Task item: Look below for the line holding "Nacionales (273, 212)" and the line holding "[CARRITO] (293, 61)". Transcribe exactly those lines and all lines between them, nothing more.

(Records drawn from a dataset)
────

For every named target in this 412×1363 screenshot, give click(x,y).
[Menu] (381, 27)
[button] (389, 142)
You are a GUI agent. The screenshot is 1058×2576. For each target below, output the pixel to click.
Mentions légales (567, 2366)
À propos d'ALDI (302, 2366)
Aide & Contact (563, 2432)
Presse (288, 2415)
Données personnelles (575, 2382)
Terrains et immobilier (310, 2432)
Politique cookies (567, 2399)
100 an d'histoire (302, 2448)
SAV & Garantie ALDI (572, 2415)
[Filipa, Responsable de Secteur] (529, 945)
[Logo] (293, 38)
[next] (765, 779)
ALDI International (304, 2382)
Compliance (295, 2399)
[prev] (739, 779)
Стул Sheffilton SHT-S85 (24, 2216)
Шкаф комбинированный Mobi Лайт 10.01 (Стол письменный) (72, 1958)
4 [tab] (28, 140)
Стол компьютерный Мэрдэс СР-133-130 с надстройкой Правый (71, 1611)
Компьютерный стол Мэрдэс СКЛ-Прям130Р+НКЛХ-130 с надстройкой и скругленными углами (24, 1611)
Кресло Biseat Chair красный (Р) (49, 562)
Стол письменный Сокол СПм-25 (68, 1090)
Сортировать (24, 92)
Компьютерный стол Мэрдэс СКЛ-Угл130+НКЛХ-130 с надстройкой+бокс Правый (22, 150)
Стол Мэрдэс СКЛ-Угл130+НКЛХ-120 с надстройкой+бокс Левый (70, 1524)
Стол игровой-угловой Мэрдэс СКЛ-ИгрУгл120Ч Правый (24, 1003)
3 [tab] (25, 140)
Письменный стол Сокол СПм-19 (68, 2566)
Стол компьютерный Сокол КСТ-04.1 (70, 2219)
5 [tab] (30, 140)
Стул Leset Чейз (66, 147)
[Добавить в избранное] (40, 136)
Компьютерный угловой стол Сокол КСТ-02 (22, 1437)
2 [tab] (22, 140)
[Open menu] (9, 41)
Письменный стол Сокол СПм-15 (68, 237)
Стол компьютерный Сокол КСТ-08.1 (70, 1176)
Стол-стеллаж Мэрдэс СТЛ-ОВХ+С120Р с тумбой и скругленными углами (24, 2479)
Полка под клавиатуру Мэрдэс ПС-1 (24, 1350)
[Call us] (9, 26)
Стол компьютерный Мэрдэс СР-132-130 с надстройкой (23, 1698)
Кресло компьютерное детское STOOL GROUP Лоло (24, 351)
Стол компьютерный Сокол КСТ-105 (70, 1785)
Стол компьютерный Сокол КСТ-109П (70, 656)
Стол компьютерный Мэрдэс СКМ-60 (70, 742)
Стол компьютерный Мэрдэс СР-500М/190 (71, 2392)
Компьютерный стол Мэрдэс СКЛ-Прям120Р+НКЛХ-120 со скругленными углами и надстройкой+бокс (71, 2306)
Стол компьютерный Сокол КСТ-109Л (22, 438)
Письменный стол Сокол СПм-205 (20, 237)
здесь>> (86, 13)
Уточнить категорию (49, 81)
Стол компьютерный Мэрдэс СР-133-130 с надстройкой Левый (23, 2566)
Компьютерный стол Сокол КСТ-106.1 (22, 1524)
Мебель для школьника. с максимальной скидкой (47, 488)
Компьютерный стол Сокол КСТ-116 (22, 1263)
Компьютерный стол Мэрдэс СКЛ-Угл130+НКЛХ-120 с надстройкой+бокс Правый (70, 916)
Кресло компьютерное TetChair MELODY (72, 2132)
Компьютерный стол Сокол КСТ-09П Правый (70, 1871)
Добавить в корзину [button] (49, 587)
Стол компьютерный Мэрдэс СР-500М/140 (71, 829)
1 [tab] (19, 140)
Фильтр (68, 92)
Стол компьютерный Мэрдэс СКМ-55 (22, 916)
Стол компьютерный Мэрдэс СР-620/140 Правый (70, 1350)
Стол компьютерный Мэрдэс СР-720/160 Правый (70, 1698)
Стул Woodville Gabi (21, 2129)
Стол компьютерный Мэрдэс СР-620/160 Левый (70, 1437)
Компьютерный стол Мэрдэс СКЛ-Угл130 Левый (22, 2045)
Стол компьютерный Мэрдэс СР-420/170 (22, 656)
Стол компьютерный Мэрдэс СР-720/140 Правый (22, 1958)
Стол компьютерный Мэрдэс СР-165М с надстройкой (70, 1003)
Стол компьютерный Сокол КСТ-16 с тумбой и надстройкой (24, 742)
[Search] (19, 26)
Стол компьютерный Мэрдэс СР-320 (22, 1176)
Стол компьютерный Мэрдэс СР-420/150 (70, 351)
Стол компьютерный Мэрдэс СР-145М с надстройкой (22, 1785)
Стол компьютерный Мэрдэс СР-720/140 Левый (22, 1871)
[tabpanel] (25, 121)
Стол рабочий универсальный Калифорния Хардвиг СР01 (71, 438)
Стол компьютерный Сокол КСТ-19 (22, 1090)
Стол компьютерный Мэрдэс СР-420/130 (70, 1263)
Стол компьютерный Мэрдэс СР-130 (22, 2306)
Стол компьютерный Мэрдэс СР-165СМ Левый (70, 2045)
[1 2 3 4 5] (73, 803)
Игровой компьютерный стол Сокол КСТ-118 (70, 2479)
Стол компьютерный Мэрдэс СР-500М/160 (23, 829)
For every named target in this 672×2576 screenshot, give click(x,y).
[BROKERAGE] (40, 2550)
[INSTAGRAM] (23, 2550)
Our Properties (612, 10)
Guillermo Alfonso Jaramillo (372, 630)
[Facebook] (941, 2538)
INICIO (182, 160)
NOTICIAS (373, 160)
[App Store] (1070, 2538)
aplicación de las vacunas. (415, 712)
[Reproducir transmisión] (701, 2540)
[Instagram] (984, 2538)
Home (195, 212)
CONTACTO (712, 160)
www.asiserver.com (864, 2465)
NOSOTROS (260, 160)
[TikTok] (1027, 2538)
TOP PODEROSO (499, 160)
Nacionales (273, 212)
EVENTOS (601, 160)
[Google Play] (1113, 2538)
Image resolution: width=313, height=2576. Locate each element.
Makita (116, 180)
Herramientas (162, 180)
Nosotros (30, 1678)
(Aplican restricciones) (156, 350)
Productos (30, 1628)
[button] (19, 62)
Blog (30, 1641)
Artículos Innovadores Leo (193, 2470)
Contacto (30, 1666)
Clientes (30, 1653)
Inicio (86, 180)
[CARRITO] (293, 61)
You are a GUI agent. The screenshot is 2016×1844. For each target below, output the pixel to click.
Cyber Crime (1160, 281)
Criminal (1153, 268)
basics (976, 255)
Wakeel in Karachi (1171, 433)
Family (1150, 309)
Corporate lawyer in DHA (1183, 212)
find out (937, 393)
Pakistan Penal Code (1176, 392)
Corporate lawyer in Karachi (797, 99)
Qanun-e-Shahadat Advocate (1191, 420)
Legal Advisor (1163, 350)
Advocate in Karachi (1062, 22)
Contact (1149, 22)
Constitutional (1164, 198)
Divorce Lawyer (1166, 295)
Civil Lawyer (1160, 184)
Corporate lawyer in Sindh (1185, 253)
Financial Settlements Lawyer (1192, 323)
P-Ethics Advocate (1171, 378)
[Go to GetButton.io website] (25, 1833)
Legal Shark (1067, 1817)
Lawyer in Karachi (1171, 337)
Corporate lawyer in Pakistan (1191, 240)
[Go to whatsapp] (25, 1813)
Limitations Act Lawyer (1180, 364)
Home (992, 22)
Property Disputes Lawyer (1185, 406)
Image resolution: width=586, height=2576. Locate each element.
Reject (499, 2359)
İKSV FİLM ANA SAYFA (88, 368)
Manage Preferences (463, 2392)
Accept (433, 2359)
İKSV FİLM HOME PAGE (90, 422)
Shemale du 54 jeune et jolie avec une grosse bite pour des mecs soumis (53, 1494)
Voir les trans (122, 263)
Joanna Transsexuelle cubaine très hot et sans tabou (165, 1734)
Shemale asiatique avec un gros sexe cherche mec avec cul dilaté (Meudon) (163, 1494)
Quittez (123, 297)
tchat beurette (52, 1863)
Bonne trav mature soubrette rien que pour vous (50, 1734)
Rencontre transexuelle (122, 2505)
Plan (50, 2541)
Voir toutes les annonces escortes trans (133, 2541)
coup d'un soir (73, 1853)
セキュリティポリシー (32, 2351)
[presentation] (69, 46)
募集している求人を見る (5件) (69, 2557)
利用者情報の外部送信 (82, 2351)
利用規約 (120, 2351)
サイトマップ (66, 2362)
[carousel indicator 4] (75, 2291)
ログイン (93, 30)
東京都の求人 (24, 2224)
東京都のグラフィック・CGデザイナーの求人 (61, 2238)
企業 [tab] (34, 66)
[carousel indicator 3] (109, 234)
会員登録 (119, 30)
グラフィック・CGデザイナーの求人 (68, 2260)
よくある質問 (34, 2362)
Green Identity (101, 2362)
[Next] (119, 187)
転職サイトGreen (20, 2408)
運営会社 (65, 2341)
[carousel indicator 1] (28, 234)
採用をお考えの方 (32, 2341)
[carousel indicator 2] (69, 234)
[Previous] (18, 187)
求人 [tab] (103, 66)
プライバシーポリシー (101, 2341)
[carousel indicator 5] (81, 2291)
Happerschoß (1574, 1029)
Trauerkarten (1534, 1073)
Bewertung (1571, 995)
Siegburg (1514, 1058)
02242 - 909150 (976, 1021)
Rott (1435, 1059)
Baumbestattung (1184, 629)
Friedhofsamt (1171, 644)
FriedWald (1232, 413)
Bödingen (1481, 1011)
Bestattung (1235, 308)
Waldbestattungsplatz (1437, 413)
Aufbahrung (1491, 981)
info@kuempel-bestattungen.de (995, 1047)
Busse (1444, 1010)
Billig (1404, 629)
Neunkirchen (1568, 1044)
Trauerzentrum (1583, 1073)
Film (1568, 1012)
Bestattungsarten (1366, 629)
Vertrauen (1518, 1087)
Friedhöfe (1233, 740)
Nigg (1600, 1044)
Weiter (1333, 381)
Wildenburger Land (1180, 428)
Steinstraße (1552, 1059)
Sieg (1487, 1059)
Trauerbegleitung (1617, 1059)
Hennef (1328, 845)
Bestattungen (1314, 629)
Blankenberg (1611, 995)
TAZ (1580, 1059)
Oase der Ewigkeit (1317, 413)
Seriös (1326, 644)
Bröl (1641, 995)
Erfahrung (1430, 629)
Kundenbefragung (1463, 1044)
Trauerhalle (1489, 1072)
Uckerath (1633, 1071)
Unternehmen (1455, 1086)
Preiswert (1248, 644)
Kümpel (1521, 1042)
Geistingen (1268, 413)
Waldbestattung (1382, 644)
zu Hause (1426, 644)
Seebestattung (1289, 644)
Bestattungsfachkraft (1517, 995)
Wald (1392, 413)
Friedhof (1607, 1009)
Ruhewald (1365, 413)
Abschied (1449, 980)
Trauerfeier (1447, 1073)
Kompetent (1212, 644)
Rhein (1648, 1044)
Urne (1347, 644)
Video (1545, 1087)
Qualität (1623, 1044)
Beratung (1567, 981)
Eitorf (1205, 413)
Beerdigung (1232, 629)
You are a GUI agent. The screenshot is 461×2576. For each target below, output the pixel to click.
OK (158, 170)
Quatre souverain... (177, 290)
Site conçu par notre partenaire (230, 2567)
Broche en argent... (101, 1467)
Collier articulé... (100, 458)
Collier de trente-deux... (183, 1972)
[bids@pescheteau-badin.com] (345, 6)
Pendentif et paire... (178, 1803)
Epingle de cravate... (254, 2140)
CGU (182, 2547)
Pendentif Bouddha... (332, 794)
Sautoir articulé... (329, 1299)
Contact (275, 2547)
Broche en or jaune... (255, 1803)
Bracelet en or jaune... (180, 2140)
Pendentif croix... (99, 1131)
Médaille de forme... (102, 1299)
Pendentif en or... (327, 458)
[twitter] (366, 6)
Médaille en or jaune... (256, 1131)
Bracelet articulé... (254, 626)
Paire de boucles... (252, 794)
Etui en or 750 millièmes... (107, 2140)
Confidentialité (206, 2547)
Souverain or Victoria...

────

Solution below:
Nacionales (273, 212)
EVENTOS (601, 160)
[Google Play] (1113, 2538)
Image resolution: width=313, height=2576. Locate each element.
Makita (116, 180)
Herramientas (162, 180)
Nosotros (30, 1678)
(Aplican restricciones) (156, 350)
Productos (30, 1628)
[button] (19, 62)
Blog (30, 1641)
Artículos Innovadores Leo (193, 2470)
Contacto (30, 1666)
Clientes (30, 1653)
Inicio (86, 180)
[CARRITO] (293, 61)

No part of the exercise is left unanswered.